Difficulty and Self-Improvement With Your Own Game

I’m currently out of town, and thus online less than usual. But I’ve been spending time on my shmup, working on various programming and game design issues. In particular, friend/co-creator Jeff and I have been playing through part of the game over and over, making sure each little detail behaves as expected. This constant repetition of playing our own game creates a game design challenge of its own:

How accurately can we balance the difficulty of our game after playing it so much that we have everything memorized?

This Must be What Happened to Touhou

I have a humorous mental image that ZUN began developing his Touhou Project shmups with only the Easy and Normal difficulties. Then after so much play-testing he was breezing through Normal and added Hard for fun. And then a few months later was beating that handily and tossed in the Lunatic difficulty ‘just because’.

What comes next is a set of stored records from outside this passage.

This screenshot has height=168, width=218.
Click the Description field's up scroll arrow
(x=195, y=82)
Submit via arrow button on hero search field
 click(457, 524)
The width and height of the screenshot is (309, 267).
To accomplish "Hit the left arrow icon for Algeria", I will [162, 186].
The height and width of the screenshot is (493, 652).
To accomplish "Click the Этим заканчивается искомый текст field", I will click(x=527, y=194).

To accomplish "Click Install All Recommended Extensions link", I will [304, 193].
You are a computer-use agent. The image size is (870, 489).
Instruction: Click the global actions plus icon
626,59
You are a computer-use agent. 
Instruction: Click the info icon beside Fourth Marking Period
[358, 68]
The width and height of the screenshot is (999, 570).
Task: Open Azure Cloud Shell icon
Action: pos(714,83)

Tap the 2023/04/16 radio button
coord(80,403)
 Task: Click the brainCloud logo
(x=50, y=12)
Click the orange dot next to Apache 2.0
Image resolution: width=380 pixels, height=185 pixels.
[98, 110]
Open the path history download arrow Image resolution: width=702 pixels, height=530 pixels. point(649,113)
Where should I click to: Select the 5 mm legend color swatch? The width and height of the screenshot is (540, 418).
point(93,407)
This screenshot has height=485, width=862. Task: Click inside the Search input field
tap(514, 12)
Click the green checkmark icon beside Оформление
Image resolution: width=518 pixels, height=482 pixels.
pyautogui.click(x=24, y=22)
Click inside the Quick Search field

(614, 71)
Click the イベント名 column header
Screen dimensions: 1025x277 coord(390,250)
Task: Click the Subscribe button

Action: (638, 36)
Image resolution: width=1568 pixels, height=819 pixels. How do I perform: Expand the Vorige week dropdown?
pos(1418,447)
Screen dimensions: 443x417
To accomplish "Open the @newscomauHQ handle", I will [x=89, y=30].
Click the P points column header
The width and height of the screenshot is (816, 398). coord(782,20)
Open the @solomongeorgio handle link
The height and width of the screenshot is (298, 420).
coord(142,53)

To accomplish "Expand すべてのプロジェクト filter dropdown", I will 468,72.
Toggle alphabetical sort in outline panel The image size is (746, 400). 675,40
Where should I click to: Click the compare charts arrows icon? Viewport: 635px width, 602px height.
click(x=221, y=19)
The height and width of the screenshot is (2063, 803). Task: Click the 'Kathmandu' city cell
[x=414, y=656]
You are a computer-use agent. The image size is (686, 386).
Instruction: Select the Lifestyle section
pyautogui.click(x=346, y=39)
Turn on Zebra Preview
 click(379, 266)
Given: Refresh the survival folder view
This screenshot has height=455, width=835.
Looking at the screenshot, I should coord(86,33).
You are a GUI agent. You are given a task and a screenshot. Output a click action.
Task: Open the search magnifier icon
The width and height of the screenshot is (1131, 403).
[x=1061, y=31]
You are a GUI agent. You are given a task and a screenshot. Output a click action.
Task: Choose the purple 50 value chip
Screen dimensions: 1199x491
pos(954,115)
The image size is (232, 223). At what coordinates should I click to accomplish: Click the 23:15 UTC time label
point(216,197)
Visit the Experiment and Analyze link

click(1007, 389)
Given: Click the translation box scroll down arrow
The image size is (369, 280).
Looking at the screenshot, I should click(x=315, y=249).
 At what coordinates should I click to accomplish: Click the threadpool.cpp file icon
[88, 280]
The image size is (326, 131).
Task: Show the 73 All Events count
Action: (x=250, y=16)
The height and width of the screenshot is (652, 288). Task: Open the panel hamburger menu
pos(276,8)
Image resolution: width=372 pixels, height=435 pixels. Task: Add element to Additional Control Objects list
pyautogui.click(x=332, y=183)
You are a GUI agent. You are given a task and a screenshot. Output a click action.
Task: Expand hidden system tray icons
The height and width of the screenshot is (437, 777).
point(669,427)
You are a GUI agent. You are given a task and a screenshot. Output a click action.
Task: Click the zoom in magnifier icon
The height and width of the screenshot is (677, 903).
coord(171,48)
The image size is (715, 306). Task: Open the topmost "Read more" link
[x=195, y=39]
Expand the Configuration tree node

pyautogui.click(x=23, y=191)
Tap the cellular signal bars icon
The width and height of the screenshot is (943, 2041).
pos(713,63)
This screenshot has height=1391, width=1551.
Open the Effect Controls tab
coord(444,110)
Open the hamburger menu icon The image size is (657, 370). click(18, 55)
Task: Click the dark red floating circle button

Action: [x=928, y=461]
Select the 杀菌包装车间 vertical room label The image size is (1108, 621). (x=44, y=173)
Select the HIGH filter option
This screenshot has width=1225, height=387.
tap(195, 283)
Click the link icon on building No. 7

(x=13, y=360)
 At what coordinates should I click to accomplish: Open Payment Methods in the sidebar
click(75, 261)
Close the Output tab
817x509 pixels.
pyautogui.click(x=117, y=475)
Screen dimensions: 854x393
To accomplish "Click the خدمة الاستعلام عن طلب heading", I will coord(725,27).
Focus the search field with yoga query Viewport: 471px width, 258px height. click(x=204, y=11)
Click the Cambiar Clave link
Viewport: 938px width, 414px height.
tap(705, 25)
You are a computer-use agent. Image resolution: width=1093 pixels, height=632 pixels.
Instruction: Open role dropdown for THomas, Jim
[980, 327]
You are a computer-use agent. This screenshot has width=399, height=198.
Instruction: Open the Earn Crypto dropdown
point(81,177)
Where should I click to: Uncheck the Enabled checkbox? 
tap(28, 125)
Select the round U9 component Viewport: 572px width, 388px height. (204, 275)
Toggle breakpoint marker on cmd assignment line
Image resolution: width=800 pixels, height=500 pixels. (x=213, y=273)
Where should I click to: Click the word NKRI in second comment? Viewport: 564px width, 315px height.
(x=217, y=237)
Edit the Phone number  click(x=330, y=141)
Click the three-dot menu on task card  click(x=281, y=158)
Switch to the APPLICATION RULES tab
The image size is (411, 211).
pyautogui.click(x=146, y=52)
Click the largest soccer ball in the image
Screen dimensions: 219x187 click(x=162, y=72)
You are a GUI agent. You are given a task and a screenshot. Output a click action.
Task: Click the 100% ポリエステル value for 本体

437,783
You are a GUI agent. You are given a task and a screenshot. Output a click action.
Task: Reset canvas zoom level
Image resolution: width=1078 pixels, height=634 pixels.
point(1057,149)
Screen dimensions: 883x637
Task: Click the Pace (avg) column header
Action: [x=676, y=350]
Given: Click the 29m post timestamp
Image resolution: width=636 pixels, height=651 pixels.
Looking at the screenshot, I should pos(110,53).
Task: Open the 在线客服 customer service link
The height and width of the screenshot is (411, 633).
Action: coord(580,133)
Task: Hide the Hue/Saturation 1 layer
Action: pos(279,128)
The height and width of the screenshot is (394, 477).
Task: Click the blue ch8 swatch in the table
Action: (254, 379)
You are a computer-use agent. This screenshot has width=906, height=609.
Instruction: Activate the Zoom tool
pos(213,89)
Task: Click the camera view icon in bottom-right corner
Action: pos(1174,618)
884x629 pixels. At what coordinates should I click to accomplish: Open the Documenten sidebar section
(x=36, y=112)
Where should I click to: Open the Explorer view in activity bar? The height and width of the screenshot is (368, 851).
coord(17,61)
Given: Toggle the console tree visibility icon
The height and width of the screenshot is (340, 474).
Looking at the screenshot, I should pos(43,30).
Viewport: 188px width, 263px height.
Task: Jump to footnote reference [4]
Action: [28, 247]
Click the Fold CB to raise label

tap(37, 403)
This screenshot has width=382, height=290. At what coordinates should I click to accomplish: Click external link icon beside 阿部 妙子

I do not actually believe that is what happened. But I can honestly imagine something like that for my own game. Tweaking a few variables here and there can increase the difficulty by arbitrarily adding more enemies, more bullets, faster and/or larger bullets, more boss life, and so on. In the first place, Jeff and I are not trying to make a bullet-hell shmup like CAVE, nor is ours a shmup where you die after a single-hit; so our metrics for difficulty are somewhat different. That said, there is no reason why we couldn’t have such a crazy, ‘maniac shmup’ difficulty level. And when it comes time to release the game I would not be surprised if we can beat it so easily that we add a ratcheted-up difficulty as a challenge for ourselves.

The core problem is that we can no longer fairly judge the challenge of our own game. There is an obvious way to address the issue: get play-testing feedback from people who haven’t played the game nearly as much, or at all; and of course we plan to do just that, rendering this article a moot, blatant point.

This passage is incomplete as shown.